> PROBLEM TO SOLVE
Output every entry below exactly as it is written.

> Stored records
○ ○ ○
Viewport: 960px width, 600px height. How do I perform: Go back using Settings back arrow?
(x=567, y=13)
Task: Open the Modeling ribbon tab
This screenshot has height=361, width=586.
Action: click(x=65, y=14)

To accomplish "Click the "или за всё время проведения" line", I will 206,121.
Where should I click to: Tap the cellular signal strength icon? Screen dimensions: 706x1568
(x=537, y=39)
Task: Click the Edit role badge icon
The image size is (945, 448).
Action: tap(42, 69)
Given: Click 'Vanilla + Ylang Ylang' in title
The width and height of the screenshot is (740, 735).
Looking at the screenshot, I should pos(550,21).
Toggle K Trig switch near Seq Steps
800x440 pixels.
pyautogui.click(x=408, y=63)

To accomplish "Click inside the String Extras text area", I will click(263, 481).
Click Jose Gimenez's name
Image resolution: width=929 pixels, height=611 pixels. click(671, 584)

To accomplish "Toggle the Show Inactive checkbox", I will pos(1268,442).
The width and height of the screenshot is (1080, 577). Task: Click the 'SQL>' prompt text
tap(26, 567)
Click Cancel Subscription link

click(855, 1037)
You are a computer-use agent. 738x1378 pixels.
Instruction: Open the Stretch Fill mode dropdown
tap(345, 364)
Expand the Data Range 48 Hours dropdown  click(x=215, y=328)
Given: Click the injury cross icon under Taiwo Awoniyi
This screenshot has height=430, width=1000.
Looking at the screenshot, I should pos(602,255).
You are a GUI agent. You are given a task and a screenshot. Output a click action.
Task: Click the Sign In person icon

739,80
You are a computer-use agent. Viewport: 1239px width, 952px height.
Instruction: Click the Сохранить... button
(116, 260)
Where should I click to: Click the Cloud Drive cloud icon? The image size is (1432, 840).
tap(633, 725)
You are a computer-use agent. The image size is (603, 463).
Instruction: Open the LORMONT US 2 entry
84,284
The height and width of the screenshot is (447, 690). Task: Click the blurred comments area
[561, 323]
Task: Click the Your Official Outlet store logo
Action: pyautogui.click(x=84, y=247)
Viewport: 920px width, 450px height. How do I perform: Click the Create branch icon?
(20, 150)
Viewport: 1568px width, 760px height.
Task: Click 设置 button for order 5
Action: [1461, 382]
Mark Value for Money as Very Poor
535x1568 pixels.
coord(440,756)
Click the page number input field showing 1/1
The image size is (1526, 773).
○ ○ ○
> EXERCISE RESULT
Viewport: 960px width, 600px height. How do I perform: Go back using Settings back arrow?
(x=567, y=13)
Task: Open the Modeling ribbon tab
This screenshot has height=361, width=586.
Action: click(x=65, y=14)

To accomplish "Click the "или за всё время проведения" line", I will 206,121.
Where should I click to: Tap the cellular signal strength icon? Screen dimensions: 706x1568
(x=537, y=39)
Task: Click the Edit role badge icon
The image size is (945, 448).
Action: tap(42, 69)
Given: Click 'Vanilla + Ylang Ylang' in title
The width and height of the screenshot is (740, 735).
Looking at the screenshot, I should pos(550,21).
Toggle K Trig switch near Seq Steps
800x440 pixels.
pyautogui.click(x=408, y=63)

To accomplish "Click inside the String Extras text area", I will click(263, 481).
Click Jose Gimenez's name
Image resolution: width=929 pixels, height=611 pixels. click(671, 584)

To accomplish "Toggle the Show Inactive checkbox", I will pos(1268,442).
The width and height of the screenshot is (1080, 577). Task: Click the 'SQL>' prompt text
tap(26, 567)
Click Cancel Subscription link

click(855, 1037)
You are a computer-use agent. 738x1378 pixels.
Instruction: Open the Stretch Fill mode dropdown
tap(345, 364)
Expand the Data Range 48 Hours dropdown  click(x=215, y=328)
Given: Click the injury cross icon under Taiwo Awoniyi
This screenshot has height=430, width=1000.
Looking at the screenshot, I should pos(602,255).
You are a GUI agent. You are given a task and a screenshot. Output a click action.
Task: Click the Sign In person icon

739,80
You are a computer-use agent. Viewport: 1239px width, 952px height.
Instruction: Click the Сохранить... button
(116, 260)
Where should I click to: Click the Cloud Drive cloud icon? The image size is (1432, 840).
tap(633, 725)
You are a computer-use agent. The image size is (603, 463).
Instruction: Open the LORMONT US 2 entry
84,284
The height and width of the screenshot is (447, 690). Task: Click the blurred comments area
[561, 323]
Task: Click the Your Official Outlet store logo
Action: pyautogui.click(x=84, y=247)
Viewport: 920px width, 450px height. How do I perform: Click the Create branch icon?
(20, 150)
Viewport: 1568px width, 760px height.
Task: Click 设置 button for order 5
Action: [1461, 382]
Mark Value for Money as Very Poor
535x1568 pixels.
coord(440,756)
Click the page number input field showing 1/1
The image size is (1526, 773).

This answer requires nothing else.